About this task: From the records below, report the number of lines that contain "logo", and add nothing.

(Dataset content begins)

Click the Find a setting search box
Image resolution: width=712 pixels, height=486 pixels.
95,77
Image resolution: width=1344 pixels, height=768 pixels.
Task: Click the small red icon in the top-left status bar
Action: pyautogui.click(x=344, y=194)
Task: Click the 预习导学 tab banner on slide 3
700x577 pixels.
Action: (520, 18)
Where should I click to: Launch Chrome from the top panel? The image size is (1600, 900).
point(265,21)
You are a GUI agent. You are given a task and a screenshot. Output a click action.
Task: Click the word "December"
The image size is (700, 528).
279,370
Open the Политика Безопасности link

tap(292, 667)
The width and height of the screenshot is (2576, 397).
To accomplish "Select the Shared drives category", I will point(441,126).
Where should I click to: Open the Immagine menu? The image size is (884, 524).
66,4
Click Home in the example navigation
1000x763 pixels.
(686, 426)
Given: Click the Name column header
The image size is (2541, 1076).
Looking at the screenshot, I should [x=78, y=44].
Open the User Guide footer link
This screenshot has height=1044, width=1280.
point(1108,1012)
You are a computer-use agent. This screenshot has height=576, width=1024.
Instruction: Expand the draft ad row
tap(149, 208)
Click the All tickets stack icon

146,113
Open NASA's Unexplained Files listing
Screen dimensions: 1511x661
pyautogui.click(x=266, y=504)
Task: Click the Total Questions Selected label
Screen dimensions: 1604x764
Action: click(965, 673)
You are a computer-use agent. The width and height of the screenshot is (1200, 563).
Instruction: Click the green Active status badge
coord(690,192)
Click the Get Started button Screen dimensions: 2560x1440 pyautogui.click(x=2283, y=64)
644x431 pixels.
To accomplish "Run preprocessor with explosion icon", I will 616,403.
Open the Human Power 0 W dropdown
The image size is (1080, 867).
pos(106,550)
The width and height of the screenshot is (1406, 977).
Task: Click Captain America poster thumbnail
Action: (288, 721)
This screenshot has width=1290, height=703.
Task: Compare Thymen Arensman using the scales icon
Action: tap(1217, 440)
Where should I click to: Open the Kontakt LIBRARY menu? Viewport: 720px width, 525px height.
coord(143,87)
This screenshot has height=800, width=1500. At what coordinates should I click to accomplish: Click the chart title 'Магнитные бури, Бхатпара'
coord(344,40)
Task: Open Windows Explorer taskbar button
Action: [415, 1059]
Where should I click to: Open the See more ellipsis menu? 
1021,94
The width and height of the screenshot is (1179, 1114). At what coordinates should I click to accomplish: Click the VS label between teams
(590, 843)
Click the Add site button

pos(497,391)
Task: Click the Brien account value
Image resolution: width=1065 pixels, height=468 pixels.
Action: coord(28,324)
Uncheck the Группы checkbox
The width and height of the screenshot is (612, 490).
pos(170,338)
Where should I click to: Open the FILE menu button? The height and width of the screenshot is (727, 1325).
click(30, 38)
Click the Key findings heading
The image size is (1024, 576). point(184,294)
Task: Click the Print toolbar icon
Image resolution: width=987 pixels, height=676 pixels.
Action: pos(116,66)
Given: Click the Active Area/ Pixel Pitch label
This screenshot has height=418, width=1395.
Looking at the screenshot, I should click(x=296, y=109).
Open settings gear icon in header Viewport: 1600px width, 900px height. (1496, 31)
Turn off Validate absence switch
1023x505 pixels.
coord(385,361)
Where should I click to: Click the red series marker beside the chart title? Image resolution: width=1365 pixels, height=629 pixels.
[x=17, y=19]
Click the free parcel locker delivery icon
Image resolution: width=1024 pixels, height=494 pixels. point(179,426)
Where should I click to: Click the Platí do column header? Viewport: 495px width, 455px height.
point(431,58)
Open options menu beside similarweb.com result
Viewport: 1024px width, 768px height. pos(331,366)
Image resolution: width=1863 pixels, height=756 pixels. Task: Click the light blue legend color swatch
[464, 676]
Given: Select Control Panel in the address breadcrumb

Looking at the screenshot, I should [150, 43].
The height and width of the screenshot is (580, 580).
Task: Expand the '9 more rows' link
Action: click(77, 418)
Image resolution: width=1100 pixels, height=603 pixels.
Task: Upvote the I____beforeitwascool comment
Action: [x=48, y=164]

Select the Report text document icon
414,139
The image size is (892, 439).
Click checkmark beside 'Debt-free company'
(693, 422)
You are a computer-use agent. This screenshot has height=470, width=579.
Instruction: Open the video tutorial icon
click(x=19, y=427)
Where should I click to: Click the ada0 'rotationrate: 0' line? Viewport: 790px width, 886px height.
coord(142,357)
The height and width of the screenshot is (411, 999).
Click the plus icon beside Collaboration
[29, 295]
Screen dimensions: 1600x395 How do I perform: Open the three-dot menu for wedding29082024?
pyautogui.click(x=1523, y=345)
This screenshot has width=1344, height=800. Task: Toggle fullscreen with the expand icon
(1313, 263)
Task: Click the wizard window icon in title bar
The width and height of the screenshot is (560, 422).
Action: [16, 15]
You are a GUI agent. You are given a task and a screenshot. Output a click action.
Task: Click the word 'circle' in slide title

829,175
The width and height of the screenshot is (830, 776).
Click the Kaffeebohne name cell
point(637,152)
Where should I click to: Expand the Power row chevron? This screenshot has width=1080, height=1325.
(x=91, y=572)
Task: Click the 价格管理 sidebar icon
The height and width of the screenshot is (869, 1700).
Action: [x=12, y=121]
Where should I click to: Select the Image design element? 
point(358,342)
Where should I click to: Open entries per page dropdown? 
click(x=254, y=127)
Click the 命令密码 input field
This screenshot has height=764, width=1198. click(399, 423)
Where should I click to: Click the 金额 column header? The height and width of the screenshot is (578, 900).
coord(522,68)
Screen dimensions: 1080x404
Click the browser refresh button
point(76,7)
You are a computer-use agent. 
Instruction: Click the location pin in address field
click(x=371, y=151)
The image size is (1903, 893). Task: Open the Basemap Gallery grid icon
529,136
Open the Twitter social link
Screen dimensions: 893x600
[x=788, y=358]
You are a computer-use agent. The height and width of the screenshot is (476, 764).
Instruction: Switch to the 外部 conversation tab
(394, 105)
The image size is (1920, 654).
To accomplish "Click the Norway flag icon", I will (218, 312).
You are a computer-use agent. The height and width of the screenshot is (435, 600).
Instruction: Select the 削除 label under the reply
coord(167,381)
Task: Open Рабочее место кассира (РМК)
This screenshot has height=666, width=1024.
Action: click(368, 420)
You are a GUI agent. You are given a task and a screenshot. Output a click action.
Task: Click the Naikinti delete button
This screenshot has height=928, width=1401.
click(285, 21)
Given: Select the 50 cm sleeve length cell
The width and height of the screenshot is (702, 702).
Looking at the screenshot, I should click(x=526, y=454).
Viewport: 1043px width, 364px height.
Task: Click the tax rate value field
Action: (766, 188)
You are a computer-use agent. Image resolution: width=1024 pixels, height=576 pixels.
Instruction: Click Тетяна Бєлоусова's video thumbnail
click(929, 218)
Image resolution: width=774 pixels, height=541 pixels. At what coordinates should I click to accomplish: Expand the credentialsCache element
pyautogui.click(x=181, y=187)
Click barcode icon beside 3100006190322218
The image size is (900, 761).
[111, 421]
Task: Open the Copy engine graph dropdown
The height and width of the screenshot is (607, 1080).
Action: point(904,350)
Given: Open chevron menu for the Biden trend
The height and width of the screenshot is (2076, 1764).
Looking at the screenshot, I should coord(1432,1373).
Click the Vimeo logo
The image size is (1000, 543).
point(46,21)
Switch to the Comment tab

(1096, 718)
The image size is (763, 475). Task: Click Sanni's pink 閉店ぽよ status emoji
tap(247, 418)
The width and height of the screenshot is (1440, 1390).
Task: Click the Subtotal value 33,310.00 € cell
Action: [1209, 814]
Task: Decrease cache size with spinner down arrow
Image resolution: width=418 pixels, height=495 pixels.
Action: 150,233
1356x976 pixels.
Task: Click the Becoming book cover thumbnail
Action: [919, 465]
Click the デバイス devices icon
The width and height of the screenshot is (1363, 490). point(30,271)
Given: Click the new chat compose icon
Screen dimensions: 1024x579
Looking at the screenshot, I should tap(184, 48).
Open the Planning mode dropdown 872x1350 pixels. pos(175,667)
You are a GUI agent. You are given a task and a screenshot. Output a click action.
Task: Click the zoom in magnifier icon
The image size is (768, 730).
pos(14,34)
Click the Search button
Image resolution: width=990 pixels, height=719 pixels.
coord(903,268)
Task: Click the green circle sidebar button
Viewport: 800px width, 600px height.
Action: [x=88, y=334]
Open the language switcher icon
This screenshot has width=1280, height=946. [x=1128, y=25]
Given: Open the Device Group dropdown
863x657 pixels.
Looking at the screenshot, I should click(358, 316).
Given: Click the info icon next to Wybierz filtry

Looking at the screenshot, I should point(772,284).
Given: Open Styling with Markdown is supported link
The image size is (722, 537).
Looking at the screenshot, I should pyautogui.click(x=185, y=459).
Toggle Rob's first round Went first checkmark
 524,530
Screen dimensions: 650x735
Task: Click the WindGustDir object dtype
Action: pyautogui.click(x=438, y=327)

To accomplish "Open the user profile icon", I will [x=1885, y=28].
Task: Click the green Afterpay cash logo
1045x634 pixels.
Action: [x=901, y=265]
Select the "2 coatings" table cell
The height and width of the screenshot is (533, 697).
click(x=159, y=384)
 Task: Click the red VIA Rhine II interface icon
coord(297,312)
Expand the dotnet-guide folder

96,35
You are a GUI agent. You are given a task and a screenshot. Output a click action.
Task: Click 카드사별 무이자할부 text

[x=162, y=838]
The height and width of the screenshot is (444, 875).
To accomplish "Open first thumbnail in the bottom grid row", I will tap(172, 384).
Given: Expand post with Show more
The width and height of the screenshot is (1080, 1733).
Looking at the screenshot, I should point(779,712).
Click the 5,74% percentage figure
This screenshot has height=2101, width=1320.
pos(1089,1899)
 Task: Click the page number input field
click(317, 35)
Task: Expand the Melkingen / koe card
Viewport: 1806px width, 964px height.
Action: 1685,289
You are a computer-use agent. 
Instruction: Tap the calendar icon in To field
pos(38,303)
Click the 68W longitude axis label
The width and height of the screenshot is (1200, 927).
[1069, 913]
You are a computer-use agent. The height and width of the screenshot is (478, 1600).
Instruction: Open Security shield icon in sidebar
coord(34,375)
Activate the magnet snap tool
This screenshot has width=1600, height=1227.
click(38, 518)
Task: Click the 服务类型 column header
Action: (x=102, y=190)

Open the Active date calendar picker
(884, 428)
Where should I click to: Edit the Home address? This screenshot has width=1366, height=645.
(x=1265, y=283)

(Dataset content ends)

Solved exercise: 2